LIST OF TASKS ::
**A.** Print the gene expression analysis text from "We can see there’s" to "mid and low.", copied word for word.
**B.** Summarize the gene expression analysis text in two sentences.
**C.** Write the next part of the gene expression analysis text, starting after its final line.

Here, we can see a better distinction as there’s a more noticeable difference in the gene expression level as the European species displayed a generally higher gene expression level than their North America-originated counterpart

7.d. Gene expression analysis by elevation
boxplot_mean_elevation <- TS_high_mean_expression_genes %>% ggplot(aes(x = gene_id, 
                                                                       y = expression,
                                                                       col = elevation)) +
  stat_boxplot(geom = "errorbar") +   # Add wiskers to the box plot
  geom_boxplot(outlier.colour = "red", 
               outlier.shape = 8, 
               outlier.size = 2) +
  theme(axis.text.x = element_text(angle = 30, hjust=1)) +
  labs(title = "Highest mean expression across species and sex")


boxplot_max12_elevation <- TS_high_max12_expression_genes %>% ggplot(aes(x = gene_id, 
                                                                         y = expression,
                                                                         col = elevation)) +
  stat_boxplot(geom = "errorbar") +   
  geom_boxplot(outlier.colour = "red", 
               outlier.shape = 8, 
               outlier.size = 2) +
  theme(axis.text.x = element_text(angle = 30, hjust=1)) + 
  labs(title = "Maximum value greater than 12")


grid.arrange(boxplot_mean_elevation, boxplot_max12_elevation, ncol = 2)


We can see there’s some clear separation, again particularly coming from the second method (in comparison to the first method). Overall, we can see that the predominant pattern is that the high elevation has the highest expression level, follow by the mid and low.


7.e. Gene expression analysis by turbidity
boxplot_mean_turbidity <- TS_high_mean_expression_genes %>% ggplot(aes(x = gene_id, 
                                                                       y = expression,
                                                                       col = turb_combined)) +
  stat_boxplot(geom = "errorbar") +   # Add wiskers to the box plot
  geom_boxplot(outlier.colour = "red", 
               outlier.shape = 8, 
               outlier.size = 2) +
  theme(axis.text.x = element_text(angle = 30, hjust=1)) +
  labs(title = "Highest mean expression across species and sex")

Stored data entries:
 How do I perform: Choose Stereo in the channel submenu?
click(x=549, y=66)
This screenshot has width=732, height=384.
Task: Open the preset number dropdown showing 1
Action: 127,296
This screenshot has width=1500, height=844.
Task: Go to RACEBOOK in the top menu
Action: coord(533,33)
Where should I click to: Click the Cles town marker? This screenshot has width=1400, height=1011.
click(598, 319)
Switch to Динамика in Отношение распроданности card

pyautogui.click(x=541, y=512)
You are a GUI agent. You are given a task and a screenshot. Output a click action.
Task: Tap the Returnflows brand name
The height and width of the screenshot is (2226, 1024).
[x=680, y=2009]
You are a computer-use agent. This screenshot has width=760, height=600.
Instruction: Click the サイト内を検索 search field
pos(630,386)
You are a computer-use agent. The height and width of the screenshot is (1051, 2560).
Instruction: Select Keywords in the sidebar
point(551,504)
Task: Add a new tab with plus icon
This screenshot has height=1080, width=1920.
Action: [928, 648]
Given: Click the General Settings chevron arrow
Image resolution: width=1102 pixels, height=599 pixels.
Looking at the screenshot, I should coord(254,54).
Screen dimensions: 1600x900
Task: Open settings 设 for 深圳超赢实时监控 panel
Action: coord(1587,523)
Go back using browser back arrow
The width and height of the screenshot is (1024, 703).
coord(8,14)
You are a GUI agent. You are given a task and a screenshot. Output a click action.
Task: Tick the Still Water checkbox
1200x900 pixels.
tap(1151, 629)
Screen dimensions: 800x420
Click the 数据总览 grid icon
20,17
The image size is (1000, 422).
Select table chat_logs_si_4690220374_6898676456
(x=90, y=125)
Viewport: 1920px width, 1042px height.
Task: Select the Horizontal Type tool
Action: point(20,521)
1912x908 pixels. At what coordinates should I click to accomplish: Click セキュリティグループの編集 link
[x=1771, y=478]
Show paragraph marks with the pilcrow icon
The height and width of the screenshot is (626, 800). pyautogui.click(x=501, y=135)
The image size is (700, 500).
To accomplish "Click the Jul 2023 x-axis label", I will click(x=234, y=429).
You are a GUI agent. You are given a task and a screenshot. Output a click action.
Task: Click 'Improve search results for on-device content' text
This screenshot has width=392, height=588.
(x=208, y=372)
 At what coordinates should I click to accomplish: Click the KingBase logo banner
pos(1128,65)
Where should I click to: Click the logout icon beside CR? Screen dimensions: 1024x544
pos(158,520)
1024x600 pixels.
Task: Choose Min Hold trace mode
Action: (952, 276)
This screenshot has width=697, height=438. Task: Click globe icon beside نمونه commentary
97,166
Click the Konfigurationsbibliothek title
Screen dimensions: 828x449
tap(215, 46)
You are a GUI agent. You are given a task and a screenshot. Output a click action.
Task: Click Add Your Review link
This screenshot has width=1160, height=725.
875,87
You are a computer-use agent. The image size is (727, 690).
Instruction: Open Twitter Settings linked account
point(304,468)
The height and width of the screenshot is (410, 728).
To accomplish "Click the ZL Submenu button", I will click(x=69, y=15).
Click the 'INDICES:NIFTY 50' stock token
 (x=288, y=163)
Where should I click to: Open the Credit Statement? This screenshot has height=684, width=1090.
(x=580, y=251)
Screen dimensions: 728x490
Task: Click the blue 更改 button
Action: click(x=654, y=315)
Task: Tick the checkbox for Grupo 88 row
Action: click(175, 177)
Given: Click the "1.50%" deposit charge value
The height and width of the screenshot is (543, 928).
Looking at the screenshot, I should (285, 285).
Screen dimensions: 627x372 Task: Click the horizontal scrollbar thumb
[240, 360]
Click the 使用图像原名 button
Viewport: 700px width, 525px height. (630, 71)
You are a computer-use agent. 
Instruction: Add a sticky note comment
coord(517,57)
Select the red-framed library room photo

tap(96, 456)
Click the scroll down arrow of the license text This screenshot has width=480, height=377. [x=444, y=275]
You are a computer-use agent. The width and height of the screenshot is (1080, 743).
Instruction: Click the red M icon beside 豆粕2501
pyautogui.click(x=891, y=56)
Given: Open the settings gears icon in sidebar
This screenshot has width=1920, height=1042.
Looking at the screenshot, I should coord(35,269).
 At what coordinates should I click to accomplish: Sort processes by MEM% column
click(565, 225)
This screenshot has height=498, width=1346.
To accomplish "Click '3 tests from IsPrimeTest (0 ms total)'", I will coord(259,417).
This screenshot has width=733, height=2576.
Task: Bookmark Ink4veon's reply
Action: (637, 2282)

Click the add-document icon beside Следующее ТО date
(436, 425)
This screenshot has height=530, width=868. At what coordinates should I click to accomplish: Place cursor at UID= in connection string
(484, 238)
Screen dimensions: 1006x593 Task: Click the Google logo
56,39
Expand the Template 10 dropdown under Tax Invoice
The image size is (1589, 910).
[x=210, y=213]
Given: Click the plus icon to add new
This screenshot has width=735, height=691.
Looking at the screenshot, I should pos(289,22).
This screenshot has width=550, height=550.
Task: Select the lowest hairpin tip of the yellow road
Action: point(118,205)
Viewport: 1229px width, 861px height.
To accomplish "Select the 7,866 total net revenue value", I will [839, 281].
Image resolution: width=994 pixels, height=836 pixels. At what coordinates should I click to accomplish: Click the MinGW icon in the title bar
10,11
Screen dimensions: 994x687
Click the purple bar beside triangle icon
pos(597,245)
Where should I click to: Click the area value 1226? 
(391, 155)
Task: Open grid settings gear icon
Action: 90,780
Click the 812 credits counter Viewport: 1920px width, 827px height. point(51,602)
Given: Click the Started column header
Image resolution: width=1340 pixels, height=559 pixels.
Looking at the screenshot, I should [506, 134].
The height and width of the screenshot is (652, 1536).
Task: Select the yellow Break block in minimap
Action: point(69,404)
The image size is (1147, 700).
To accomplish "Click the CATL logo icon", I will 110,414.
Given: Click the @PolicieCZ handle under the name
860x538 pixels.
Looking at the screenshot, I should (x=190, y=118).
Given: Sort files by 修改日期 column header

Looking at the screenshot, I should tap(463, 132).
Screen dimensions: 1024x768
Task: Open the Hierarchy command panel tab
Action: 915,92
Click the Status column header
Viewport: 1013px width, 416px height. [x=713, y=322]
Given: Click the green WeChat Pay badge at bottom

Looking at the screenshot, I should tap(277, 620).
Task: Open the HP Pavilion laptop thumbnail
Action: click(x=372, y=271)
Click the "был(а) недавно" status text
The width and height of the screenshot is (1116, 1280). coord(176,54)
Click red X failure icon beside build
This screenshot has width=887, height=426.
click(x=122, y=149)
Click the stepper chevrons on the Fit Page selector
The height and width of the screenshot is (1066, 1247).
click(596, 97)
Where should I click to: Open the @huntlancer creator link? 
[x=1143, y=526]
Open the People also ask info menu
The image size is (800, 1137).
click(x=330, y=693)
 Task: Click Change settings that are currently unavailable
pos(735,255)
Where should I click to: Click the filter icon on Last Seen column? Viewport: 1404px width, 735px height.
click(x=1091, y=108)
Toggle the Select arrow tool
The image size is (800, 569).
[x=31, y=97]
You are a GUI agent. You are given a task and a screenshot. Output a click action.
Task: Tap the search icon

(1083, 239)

ANSWERS FOR EACH ITEM ::
**A.**
We can see there’s some clear separation, again particularly coming from the second method (in comparison to the first method). Overall, we can see that the predominant pattern is that the high elevation has the highest expression level, follow by the mid and low.

**B.** The European species showed a generally higher gene expression level than their North American counterpart. Boxplots by elevation separate more clearly under the second method, and high elevation mostly shows the highest expression, followed by mid and low.

**C.**
boxplot_max12_turbidity <- TS_high_max12_expression_genes %>% ggplot(aes(x = gene_id, 
                                                                         y = expression,
                                                                         col = turb_combined)) +
  stat_boxplot(geom = "errorbar") +   
  geom_boxplot(outlier.colour = "red", 
               outlier.shape = 8, 
               outlier.size = 2) +
  theme(axis.text.x = element_text(angle = 30, hjust=1)) + 
  labs(title = "Maximum value greater than 12")


grid.arrange(boxplot_mean_turbidity, boxplot_max12_turbidity, ncol = 2)


The general pattern can be deduced that high glacial and high spring turbidity has higher expression level, follow by low spring, then marine.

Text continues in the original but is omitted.